19 不能自己瞧不起自己(1 / 2)

郊區的夜晚,散墨似的天空月朗星稀,辰星在黑暗的夜晚散發出熠熠光輝。

公路邊,趙淺川和阮小曼站在馬路邊等待白末錫的到來。

“車子的修理和賠償問題,阮小曼,算在你頭上。”

這是阮小曼下車後,趙淺川對她說的第一句話。

“……又不是我讓你撞的!”阮小曼先是一愣,然後迅速轉過頭驚異的看著他,“幹嘛要我賠錢?你知道我缺錢,我根本賠不起。”

趙淺川雙手插兜,佇立在她麵前,抬起眼慢悠悠的看她一眼:“瞧瞧你那小樣,我的話還沒說完,你急什麼?”

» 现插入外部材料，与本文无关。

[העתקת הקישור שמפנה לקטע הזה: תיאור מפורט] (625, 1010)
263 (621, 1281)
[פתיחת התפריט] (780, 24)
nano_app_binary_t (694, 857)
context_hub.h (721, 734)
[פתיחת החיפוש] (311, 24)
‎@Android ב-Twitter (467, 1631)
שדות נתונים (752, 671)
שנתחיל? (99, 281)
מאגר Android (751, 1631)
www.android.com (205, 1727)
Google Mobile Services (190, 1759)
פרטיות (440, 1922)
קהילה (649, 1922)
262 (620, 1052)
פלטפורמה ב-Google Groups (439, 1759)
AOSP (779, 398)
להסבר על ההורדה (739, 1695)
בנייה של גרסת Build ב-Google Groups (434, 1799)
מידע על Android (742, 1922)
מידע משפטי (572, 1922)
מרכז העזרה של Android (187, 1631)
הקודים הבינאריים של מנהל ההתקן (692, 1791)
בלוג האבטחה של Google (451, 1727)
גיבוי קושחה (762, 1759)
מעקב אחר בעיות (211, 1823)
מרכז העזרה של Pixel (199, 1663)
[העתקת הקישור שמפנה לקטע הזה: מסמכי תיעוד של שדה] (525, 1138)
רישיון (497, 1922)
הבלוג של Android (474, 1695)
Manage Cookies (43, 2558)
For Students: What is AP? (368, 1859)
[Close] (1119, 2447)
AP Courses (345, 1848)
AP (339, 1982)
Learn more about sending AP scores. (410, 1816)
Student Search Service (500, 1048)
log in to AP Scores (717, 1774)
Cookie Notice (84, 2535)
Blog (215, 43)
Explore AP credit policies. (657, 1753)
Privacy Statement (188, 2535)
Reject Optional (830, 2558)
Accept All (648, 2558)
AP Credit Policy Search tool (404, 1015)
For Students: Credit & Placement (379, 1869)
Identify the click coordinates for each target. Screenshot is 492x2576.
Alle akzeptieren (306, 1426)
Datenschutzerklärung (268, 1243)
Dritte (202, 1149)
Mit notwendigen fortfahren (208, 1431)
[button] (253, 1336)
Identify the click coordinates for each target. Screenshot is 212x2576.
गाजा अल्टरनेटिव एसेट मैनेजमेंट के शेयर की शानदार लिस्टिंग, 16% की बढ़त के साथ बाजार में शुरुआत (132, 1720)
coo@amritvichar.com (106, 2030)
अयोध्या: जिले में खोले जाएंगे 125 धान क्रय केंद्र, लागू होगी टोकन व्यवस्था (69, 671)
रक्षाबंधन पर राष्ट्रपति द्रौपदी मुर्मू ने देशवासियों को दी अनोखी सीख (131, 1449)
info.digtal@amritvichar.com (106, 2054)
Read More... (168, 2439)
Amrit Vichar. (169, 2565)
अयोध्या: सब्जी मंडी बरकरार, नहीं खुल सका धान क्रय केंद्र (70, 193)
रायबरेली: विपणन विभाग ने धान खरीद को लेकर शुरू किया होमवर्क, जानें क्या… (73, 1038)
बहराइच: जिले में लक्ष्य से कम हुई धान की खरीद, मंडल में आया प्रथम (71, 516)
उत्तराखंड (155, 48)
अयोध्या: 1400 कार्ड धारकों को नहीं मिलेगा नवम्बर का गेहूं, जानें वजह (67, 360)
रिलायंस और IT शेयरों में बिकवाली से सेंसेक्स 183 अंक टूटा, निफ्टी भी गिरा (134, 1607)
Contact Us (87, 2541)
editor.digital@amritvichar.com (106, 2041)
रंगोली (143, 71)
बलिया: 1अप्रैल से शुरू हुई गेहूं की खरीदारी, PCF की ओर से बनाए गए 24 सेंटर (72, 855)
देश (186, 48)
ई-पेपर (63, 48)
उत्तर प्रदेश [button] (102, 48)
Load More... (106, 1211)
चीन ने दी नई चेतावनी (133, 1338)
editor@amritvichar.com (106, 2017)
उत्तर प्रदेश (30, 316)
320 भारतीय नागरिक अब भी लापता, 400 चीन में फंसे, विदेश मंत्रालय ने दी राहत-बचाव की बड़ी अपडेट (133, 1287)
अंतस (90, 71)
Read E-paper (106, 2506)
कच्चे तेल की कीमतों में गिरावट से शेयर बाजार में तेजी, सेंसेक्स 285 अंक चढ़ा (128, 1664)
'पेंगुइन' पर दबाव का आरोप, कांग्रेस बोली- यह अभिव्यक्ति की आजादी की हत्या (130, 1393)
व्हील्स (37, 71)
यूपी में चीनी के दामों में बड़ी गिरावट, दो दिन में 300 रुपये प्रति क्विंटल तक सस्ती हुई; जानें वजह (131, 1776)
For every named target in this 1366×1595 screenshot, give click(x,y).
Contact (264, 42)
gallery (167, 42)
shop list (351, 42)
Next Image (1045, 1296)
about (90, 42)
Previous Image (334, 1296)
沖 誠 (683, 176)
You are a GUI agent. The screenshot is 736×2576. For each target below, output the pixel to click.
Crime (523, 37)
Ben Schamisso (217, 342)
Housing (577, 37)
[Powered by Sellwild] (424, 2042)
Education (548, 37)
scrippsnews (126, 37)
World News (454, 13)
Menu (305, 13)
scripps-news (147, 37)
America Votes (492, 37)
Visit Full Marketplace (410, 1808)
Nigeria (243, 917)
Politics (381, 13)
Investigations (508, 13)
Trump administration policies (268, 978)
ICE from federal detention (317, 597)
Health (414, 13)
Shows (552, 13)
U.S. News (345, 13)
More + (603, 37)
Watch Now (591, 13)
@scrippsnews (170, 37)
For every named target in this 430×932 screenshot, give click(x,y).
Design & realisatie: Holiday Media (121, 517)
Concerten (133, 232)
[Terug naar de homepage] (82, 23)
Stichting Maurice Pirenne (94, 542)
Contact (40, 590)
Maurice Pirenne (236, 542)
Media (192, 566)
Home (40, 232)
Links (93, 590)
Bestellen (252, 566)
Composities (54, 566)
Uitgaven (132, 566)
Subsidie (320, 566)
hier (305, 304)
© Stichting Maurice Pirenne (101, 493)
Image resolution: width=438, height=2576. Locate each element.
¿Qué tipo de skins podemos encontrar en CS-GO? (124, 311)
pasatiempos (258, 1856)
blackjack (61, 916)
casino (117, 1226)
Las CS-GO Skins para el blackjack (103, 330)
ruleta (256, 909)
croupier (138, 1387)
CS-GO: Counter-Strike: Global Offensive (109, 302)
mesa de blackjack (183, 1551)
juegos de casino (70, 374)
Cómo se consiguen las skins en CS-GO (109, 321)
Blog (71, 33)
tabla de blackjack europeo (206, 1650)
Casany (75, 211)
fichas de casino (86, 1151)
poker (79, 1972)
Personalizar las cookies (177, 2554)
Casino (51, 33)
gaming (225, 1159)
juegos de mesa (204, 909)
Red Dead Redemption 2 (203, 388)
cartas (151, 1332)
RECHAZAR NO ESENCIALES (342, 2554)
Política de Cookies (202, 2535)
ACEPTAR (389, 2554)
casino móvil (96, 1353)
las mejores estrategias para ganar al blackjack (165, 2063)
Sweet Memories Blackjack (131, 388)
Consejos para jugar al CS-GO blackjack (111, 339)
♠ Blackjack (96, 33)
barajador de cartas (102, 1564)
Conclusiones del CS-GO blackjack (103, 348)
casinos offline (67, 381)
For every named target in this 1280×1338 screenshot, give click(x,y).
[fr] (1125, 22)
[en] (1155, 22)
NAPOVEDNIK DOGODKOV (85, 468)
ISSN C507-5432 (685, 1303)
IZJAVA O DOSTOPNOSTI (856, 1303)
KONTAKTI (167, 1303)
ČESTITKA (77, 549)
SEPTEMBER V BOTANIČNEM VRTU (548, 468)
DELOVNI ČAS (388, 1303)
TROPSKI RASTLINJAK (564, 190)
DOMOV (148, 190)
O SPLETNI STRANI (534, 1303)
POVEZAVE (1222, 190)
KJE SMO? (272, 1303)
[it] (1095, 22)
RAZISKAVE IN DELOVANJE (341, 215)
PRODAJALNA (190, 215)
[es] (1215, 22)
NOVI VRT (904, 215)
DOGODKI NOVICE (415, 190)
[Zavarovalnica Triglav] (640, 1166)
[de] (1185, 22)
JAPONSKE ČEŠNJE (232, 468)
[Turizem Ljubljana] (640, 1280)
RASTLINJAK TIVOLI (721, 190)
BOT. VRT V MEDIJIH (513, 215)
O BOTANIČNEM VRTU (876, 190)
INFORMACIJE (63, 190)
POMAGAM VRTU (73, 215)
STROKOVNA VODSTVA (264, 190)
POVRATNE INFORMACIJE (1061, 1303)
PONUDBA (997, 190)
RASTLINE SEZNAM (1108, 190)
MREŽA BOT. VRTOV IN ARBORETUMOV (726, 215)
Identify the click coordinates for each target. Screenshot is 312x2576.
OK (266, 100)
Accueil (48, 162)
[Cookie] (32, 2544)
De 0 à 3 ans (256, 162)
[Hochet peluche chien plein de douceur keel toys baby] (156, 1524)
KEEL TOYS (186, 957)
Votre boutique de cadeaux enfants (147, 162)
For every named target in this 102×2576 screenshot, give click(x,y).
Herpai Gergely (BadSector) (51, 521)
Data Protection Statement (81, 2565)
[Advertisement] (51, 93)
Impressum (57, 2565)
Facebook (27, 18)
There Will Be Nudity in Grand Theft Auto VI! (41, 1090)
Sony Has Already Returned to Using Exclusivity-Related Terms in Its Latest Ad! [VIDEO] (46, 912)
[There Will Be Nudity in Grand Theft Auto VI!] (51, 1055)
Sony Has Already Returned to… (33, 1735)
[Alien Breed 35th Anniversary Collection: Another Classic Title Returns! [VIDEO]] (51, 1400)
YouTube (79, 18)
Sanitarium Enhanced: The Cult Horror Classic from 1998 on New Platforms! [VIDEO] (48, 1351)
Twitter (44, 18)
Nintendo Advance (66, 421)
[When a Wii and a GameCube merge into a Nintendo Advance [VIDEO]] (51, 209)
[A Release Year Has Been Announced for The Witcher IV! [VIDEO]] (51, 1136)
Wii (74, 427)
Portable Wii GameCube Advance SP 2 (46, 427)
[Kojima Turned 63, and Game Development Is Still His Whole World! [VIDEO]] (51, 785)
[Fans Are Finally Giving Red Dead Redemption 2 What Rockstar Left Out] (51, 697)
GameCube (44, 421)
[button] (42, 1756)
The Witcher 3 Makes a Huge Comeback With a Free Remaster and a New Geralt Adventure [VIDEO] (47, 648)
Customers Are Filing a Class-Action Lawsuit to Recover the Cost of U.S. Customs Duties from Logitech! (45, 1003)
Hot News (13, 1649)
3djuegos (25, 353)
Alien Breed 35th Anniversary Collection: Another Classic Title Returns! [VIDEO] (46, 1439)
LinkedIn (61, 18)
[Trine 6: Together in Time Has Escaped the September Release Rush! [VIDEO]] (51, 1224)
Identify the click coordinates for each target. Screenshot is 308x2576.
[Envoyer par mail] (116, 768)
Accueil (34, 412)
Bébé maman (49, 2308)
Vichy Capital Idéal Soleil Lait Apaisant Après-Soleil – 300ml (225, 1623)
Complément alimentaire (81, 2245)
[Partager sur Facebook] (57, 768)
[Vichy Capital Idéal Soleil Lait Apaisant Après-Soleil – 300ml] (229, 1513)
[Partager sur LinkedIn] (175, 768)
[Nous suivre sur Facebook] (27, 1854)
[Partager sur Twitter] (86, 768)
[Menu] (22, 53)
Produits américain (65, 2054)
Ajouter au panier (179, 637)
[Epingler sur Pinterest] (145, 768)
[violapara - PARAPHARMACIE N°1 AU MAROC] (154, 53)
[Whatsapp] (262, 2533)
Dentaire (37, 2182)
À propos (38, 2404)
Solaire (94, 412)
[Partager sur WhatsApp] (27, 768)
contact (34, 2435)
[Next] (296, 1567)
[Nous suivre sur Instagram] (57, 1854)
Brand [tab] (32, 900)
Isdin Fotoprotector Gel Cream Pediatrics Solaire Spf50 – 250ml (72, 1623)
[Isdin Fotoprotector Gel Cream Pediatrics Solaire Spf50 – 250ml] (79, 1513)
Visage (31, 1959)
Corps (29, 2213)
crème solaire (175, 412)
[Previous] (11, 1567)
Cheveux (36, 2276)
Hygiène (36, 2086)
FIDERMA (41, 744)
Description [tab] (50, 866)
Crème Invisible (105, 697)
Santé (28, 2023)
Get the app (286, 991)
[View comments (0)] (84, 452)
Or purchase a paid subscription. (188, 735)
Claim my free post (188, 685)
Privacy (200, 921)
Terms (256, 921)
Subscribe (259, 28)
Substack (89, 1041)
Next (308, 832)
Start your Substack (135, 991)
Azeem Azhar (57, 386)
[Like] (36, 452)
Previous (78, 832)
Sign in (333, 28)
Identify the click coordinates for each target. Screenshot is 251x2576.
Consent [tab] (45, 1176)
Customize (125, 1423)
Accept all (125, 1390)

“我能不急嗎……”修理和賠償絕不是一筆小數!阮小曼瞪大了眼,在心裏大聲喊道。

“事情因你而起,肯定要算在你頭上,可我又沒說讓你付全款,瞧把你給嚇得。”看到阮小曼麵有急色後,趙淺川的嘴角向一側翹起,好像是在笑,“出租車的修理問題我會處理,你付個零頭就好。至於那輛路虎車的賠償問題,我等他找我要。他又不缺錢,我何必急著送錢過去。”

趙淺川是打著出租車一路跟過來的,路虎不肯停車,他也不是吃素的,直接急轉司機的方向盤,將路虎撞向路邊。出租車到沒什麼事,就是司機嚇個夠嗆。

他當然知道阮小曼目前經濟情況困難,就算是出租車的修理費也拿不出來,讓她付個零頭,無非是要她明白,這個事因誰而起的。

他是個商人,不是慈善家,不能真做倒賠錢的買賣,願意幫她,對她的同情占了少數,主要是看她確實機敏聰明,踏實肯幹,是個可造之材。

這邊,阮小曼聽到趙淺川這麼安排,懸起的心慢慢放了下去,低著頭,思忖著該怎麼對趙淺川表達謝意。她萬萬沒有想到,趙淺川會這樣用心的幫自己。於公,他隻是自己的老板,於私,也並沒有太深的交情,甚至第一次見麵鬧得很不愉快。

她想不明白,為什麼趙淺川會這樣幫她,救她於危難。

正當她腦海裏一堆問題,胡思亂想之際,趙淺川的聲音又一次在她耳畔響起:“那個男人,跟你到底什麼關係?”

“嗯?”她怔怔地抬起頭,沒想到他會突然用這麼正經的口吻詢問她的私事。

“告訴我,為什麼有人會開豪車接你,那個男人說的是不是真的。”趙淺川嘴邊翹起的弧度已經消失了,白淨的臉龐麵無表情,說的鄭重其事,“你,到底是什麼家庭情況,一五一十的說出來,最好不要騙我。”

前一刻,他還著急的擔憂她的安危,還跟她開著玩笑,可一轉眼,他就換了一副麵容,無比冷靜的,用嚴肅而不可褻瀆的姿態,質問著她的家世,懷疑她的身份。

她的心忽然就這麼沉了下去,像是從朝霞璀璨的雲端跌入幽暗的深淵,放鬆的肌肉也跟著僵硬起來,昂起頭,望著月光下趙淺川凝白的麵容。借著清冷的月光,她清楚的看見了他眼底的認真,和探究。

她在這座城市,努力的去生活,極力隱瞞自己的身世,回避那個家庭,可惜,她不光彩的身份就像是她身上抹不掉的烙印,不管再怎麼掩飾,也會被人發現的。

……

……

“小曼,別害怕,我是你大哥,不是草莽土匪,你現在不想回家,我不逼你。可你要記著,不管你願不願意,不管你身在哪裏,你都是阮家的人,你永遠擺脫不了阮家。不要以為你現在翅膀長硬了,就能離開阮家。我給你時間,你自己好好想想,等過些日子,我再來接你回去。我不急,我等你……”

——砰!

鐵質的托盤砸到地板的聲音突然響起,清脆刺耳的聲音響徹了整個後廚。

整個後廚立刻陷入一片安靜,接著,一陣急促的腳步聲響了起來,腳步聲從配菜區那邊傳來,越來越近。

然後,一身白衣的廚師長沈北出現在了糕點區,站在阮小曼麵前,低聲問道:“這是怎麼回事?你取托盤怎麼不帶手套?”

“對不起廚師長,我給忘了,我剛才腦子裏很暈,烤箱時間到了,蜂鳴聲一響,我就忘了帶手套了。”